How to ask?
I spent the weekend using Claude Code to reorganise my notes and update my website. Through the process, I realised that working with agentic AI tools (and, by extension, chat-based LLMs) is akin to working with engineers in a product org.
I mean the actual mechanics: writing up what I wanted before asking for it, being specific about edge cases, reviewing the output, and pushing back. The stuff that separates good product managers from bad ones.
This surprised me.
Take planning. Most people just start typing what they want. Make me a website. Write me a story. Analyse this data. And then they’re disappointed when what comes back isn’t quite right.
Good PMs don’t work this way. Before they ask anyone to build anything, they’ve already written a document explaining what they want and why. They’ve thought through the edge cases. They’ve gathered examples of what good looks like. That is how you get what you actually want instead of “what you literally asked for”.
The same thing works with LLMs. Before I ask Claude to do something complex, I dump my raw thoughts into it and ask it to write a plan. This surfaces how it’s thinking about the problem. Often, it’s different from how I thought about it. Sometimes it’s better. Sometimes it’s worse. Either way, I can correct course before any real work happens.

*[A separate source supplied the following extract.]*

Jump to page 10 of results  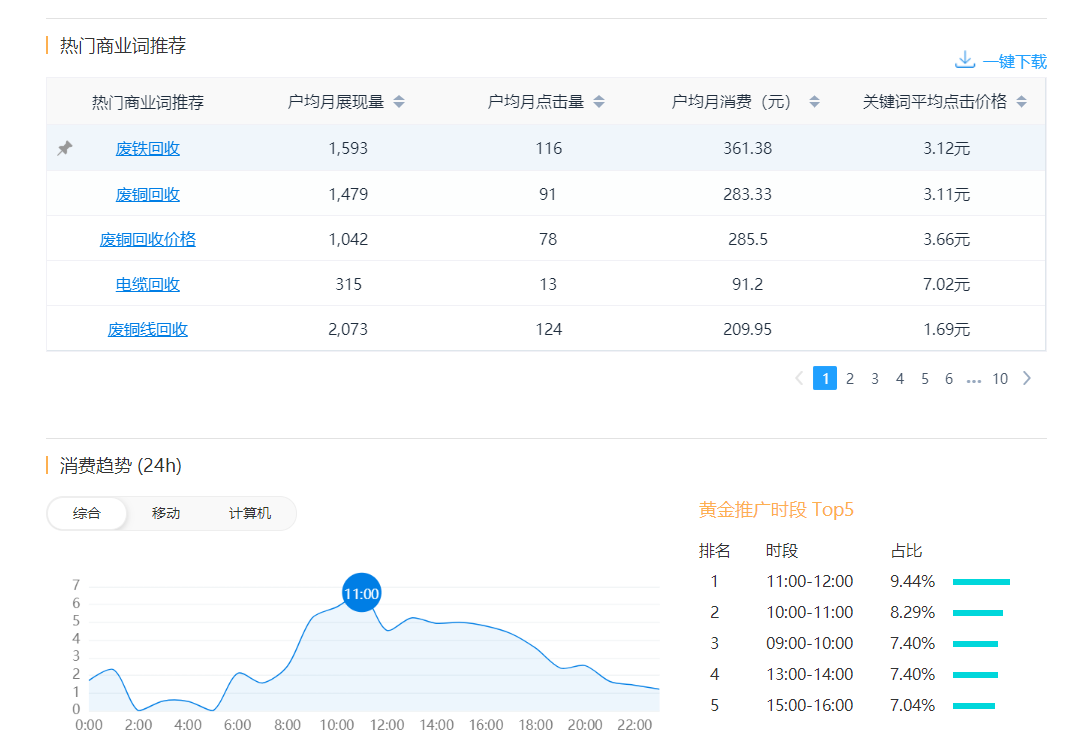point(1000,378)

Then there’s precision. Bad PMs say things like “use the customer info” and “make sure it works”. Good PMs reference specific database fields and define exact test cases. The gap between vague and specific is where most miscommunication lives.
LLMs are, if anything, more sensitive to this than humans. A person will ask clarifying questions. An LLM will just guess. And its guesses, while often plausible, are frequently wrong and misaligned with your requirements.

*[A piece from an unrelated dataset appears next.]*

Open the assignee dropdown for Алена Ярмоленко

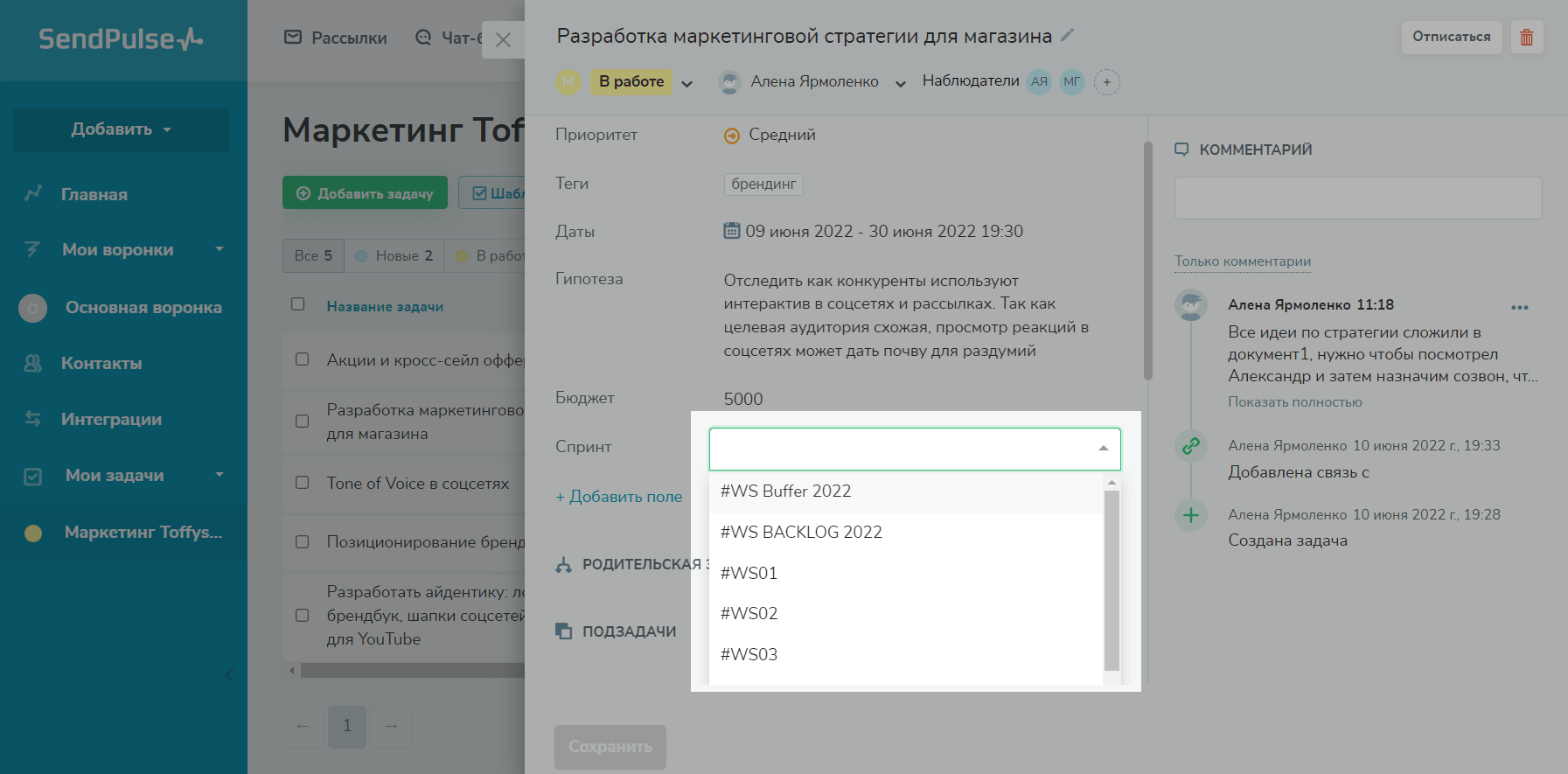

I’ve started breaking complex tasks into steps for this reason. When I was updating my personal website, I didn’t ask Claude Code to redesign the whole thing. I asked it to audit the current structure first. Then propose changes. Then update the navigation and so on.
The last piece is a review. Code gets reviewed before it ships. Product specs get reviewed before anyone builds them. But most people treat LLM output as final the moment it appears.

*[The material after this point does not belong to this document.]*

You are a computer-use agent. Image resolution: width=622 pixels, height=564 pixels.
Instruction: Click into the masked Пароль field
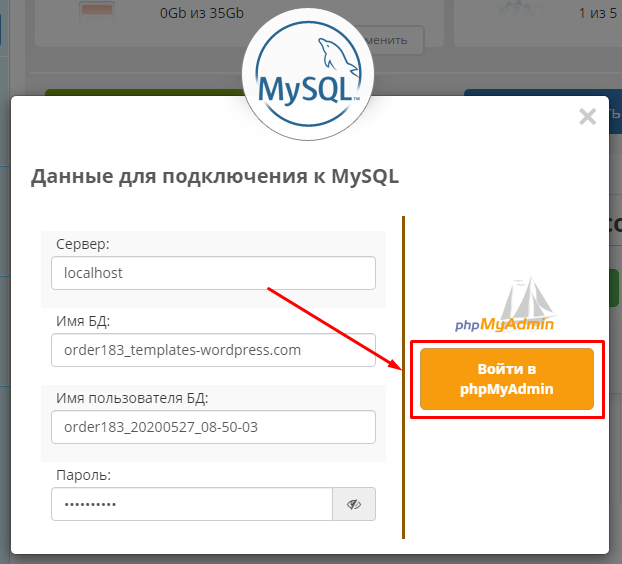pyautogui.click(x=191, y=504)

One trick that works is role switching. I have the LLM do the work as a “developer” or “analyst,” then evaluate its own output as a “senior engineer” or “manager.” This forces a change in perspective and catches real problems.
In the current scenario, I believe being AI-native has nothing to do with being technical. It is about developing the ability to figure out what you want, communicate it precisely, and verify that you got it.
It can be done by anyone who has spent years translating fuzzy information into concrete instructions. Engineers. Product managers. Editors. Consultants. Anyone.
I don’t know if this will last. Maybe LLMs will get good enough at reading intent that precision won’t matter. But right now, the bottleneck isn’t the model, it’s our ability to say what we mean.